Under the new guidance, the OFSI will consider a person’s actual and expected level of knowledge of financial sanctions, the work they do and their exposure to financial sanctions risk when assessing the violation (paragraph 3.19). The previous guidance’s reference to whether a penalty is proportionate if a case’s only distinguishing aspect is that “a person simply falls below a high standard" – particularly "when the person has acted swiftly to remedy the cause of the breach" - (former paragraph 3.22) has gone.

This may mean that the OFSI is now expecting better compliance standards to be in place; with less leniency for those who have tried and failed or who have not been thorough enough in their approach. This could have implications for the penalties imposed.

When calculating a civil monetary penalty, the OFSI determines the statutory maximum that could be imposed - whichever is the greater of £1M or 50% of the breach’s value. It then assesses what is reasonable - what an ordinary reasonable person would consider to be appropriate - and proportionate. Paragraph 4.8 of the original guidance defined proportionate as being when there was a "clear relationship between the value of the proposed penalty and both the value of the breach (if known) and how seriously the breach undermined the sanctions regime".

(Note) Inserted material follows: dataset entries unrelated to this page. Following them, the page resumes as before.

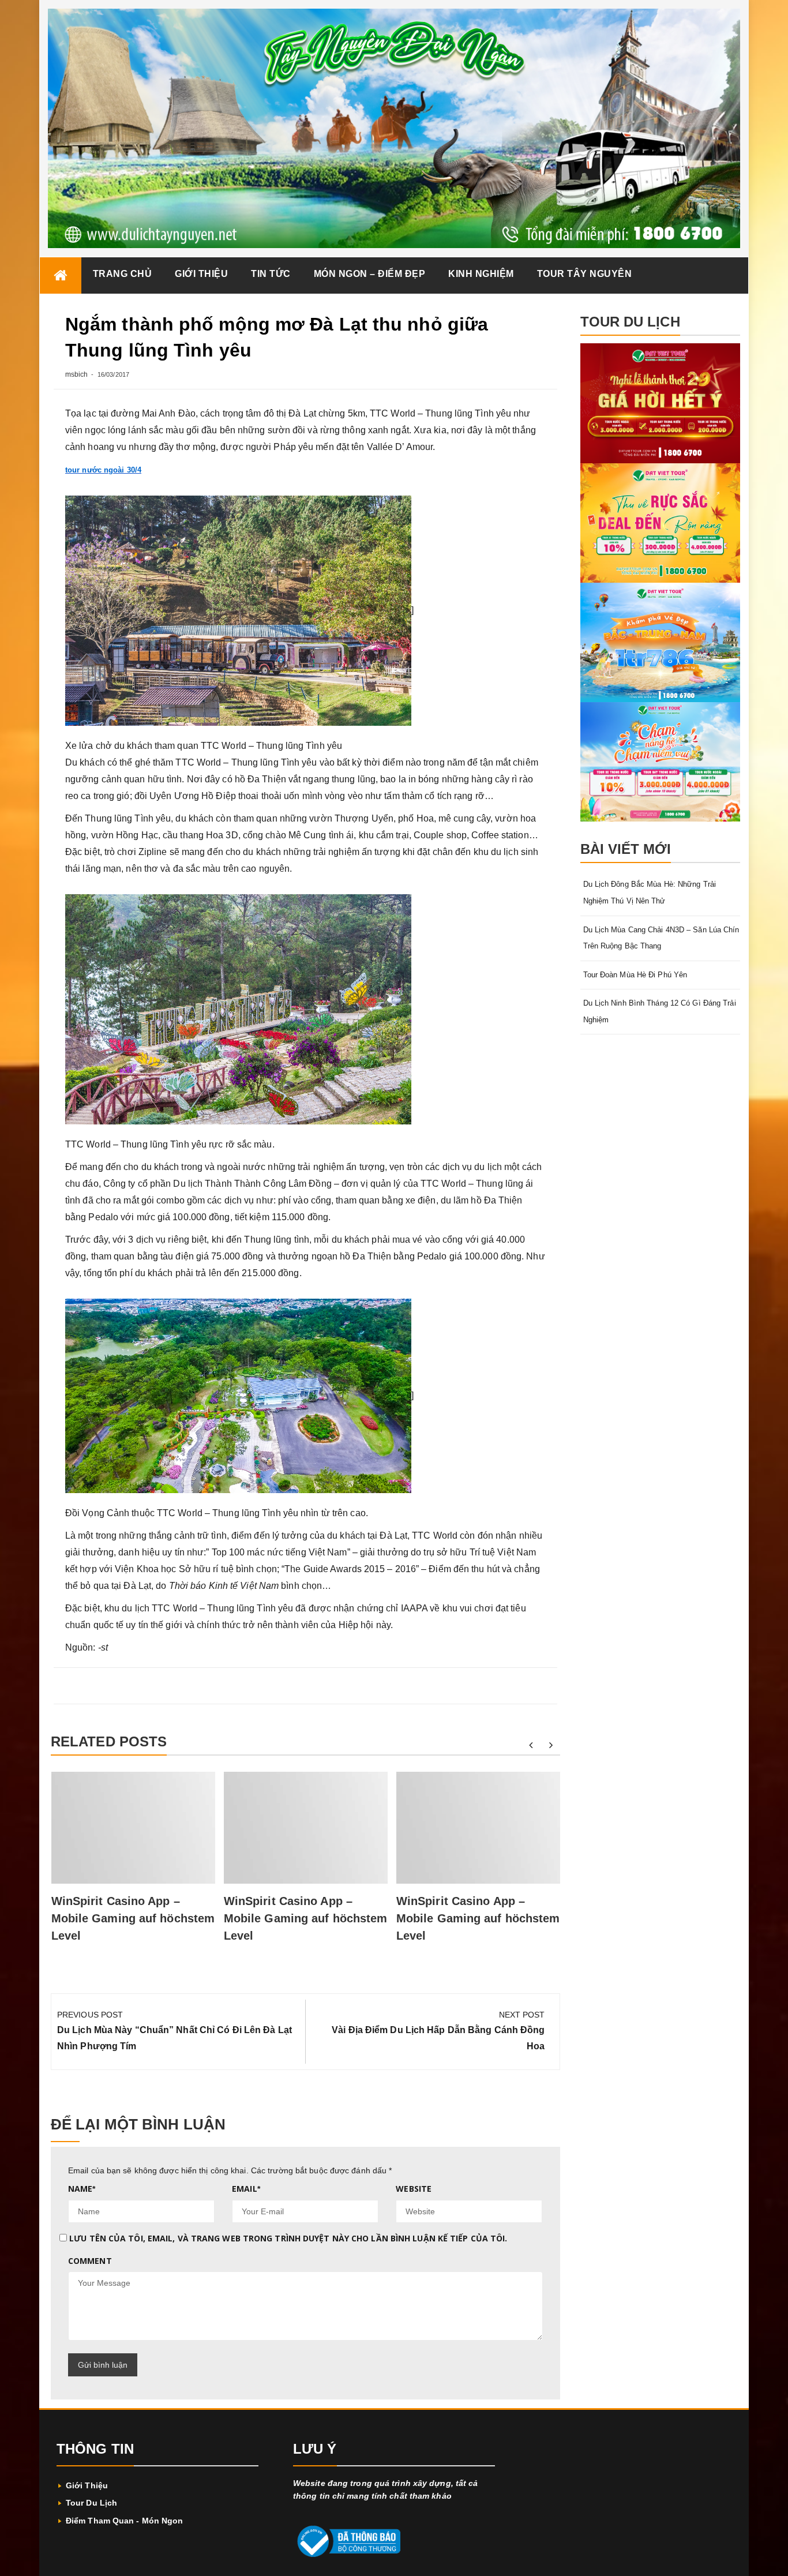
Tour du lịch (91, 2502)
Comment (90, 2260)
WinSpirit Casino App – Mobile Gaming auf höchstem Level (133, 1918)
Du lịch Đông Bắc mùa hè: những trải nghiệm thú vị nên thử (649, 892)
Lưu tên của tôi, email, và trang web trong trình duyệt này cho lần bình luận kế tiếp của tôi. (288, 2238)
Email (246, 2188)
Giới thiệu (201, 274)
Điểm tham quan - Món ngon (124, 2520)
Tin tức (271, 274)
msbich (76, 374)
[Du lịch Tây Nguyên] (60, 275)
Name (82, 2188)
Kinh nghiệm (481, 274)
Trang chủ (122, 274)
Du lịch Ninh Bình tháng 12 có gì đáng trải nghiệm (659, 1011)
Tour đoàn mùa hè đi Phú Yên (635, 974)
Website (413, 2188)
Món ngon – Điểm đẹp (370, 274)
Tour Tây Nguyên (584, 274)
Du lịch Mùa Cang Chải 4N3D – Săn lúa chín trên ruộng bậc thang (661, 938)
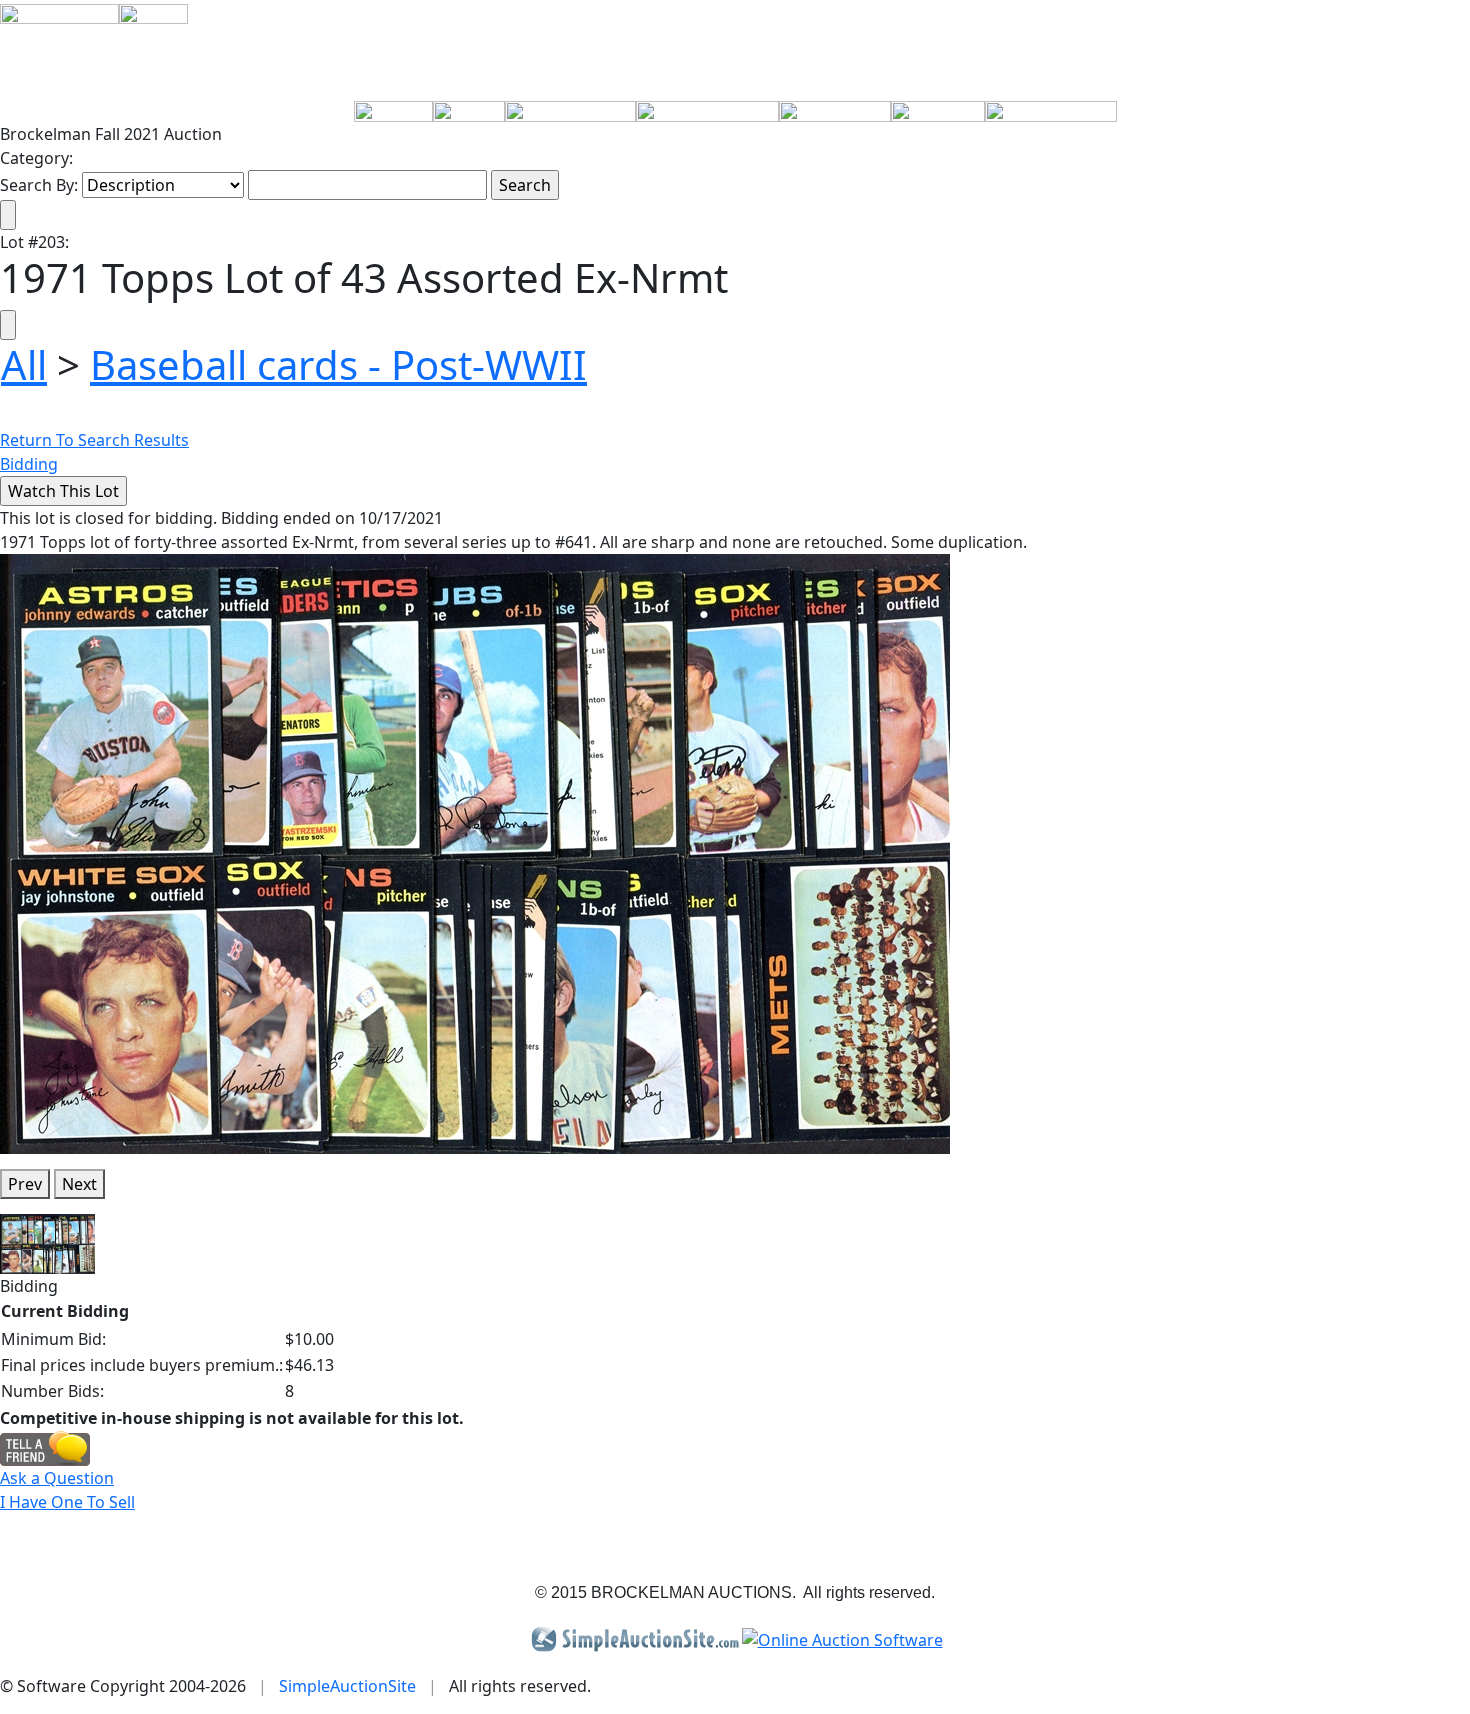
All (24, 364)
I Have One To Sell (67, 1502)
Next (79, 1184)
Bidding (29, 464)
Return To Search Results (94, 440)
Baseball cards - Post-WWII (338, 364)
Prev (25, 1184)
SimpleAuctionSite (347, 1686)
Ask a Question (57, 1478)
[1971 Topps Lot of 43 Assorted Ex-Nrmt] (475, 853)
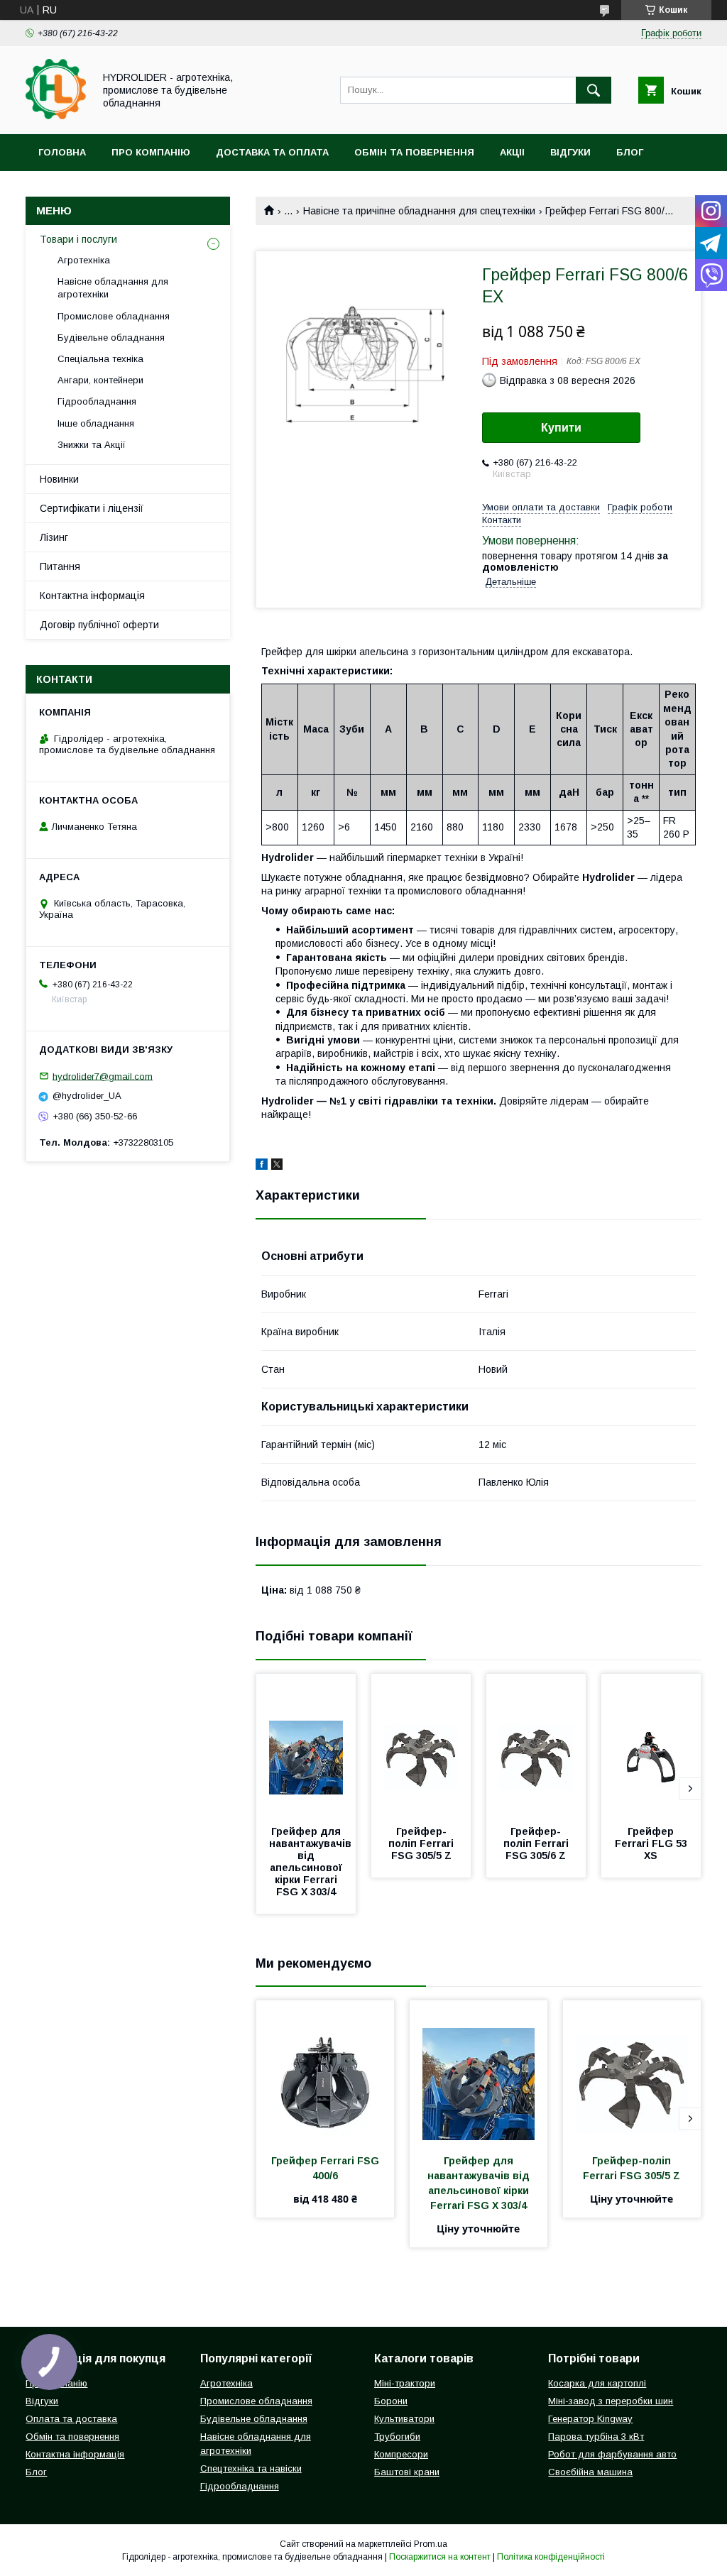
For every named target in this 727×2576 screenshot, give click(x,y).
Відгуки (570, 152)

But the updated guidance describes proportionate as when there is "a relationship between the value of the proposed penalty and a holistic assessment of all the other factors in the case. This does not mean that penalty should necessarily be either a specific percentage or multiple of the breach amount" (paragraph 4.8). This revision has the effect of giving OFSI the ability to impose penalties that are no longer tied directly to the value of the transactions that constituted the breach or to the sanctions policy in place. It now appears to have far greater discretion when it comes to imposing them.

Conclusion

Many of the changes to the guidance can be viewed as minor and, in some cases, necessary amendments to what already existed. Some of the revisions, however, seem to be putting the OFSI in a position where it has greater scope for dealing with sanctions breaches.

The updated guidance comes at a time when the Crown Prosecution Service (CPS) has just issued its first ever Economic Crime Strategy for tackling economic crime offences – including sanctions breaching - by 2025. The guidance has to be seen as another forceful reminder to all those in cross-border business and finance of the need to ensure their compliance programmes are fit for purpose.